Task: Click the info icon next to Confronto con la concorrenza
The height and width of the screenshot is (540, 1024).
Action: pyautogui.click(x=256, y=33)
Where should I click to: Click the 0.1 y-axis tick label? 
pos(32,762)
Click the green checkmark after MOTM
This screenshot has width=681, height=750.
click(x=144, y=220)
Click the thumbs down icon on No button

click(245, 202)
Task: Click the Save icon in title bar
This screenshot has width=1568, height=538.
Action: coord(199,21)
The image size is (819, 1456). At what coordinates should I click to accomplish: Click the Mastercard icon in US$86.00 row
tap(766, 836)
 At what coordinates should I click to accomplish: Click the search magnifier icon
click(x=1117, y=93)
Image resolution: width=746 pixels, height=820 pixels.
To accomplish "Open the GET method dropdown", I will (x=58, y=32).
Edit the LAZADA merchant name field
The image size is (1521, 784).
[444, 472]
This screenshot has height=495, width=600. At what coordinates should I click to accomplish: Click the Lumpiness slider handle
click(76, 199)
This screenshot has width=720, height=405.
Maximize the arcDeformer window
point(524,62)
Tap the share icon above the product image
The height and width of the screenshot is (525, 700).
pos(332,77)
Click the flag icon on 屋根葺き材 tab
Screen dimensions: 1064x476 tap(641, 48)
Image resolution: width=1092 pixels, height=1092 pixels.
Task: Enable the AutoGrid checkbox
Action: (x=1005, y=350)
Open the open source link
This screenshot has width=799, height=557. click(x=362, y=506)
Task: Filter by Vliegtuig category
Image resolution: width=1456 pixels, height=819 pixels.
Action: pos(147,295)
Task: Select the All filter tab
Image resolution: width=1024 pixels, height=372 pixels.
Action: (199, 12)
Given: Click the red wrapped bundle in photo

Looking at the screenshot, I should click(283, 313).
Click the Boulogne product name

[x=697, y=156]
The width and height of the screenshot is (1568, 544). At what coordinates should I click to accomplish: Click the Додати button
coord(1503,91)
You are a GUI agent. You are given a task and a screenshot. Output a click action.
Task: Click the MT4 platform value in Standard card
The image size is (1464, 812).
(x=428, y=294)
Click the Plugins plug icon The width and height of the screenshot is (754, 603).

■ Aim of the exercise: Write the listing out once more, keeping each word as it is.

■ Result:
Task: Click the info icon next to Confronto con la concorrenza
The height and width of the screenshot is (540, 1024).
Action: pyautogui.click(x=256, y=33)
Where should I click to: Click the 0.1 y-axis tick label? 
pos(32,762)
Click the green checkmark after MOTM
This screenshot has width=681, height=750.
click(x=144, y=220)
Click the thumbs down icon on No button

click(245, 202)
Task: Click the Save icon in title bar
This screenshot has width=1568, height=538.
Action: coord(199,21)
The image size is (819, 1456). At what coordinates should I click to accomplish: Click the Mastercard icon in US$86.00 row
tap(766, 836)
 At what coordinates should I click to accomplish: Click the search magnifier icon
click(x=1117, y=93)
Image resolution: width=746 pixels, height=820 pixels.
To accomplish "Open the GET method dropdown", I will (x=58, y=32).
Edit the LAZADA merchant name field
The image size is (1521, 784).
[444, 472]
This screenshot has height=495, width=600. At what coordinates should I click to accomplish: Click the Lumpiness slider handle
click(76, 199)
This screenshot has width=720, height=405.
Maximize the arcDeformer window
point(524,62)
Tap the share icon above the product image
The height and width of the screenshot is (525, 700).
pos(332,77)
Click the flag icon on 屋根葺き材 tab
Screen dimensions: 1064x476 tap(641, 48)
Image resolution: width=1092 pixels, height=1092 pixels.
Task: Enable the AutoGrid checkbox
Action: (x=1005, y=350)
Open the open source link
This screenshot has width=799, height=557. click(x=362, y=506)
Task: Filter by Vliegtuig category
Image resolution: width=1456 pixels, height=819 pixels.
Action: pos(147,295)
Task: Select the All filter tab
Image resolution: width=1024 pixels, height=372 pixels.
Action: (199, 12)
Given: Click the red wrapped bundle in photo

Looking at the screenshot, I should click(283, 313).
Click the Boulogne product name

[x=697, y=156]
The width and height of the screenshot is (1568, 544). At what coordinates should I click to accomplish: Click the Додати button
coord(1503,91)
You are a GUI agent. You are given a task and a screenshot. Output a click action.
Task: Click the MT4 platform value in Standard card
The image size is (1464, 812).
(x=428, y=294)
Click the Plugins plug icon The width and height of the screenshot is (754, 603).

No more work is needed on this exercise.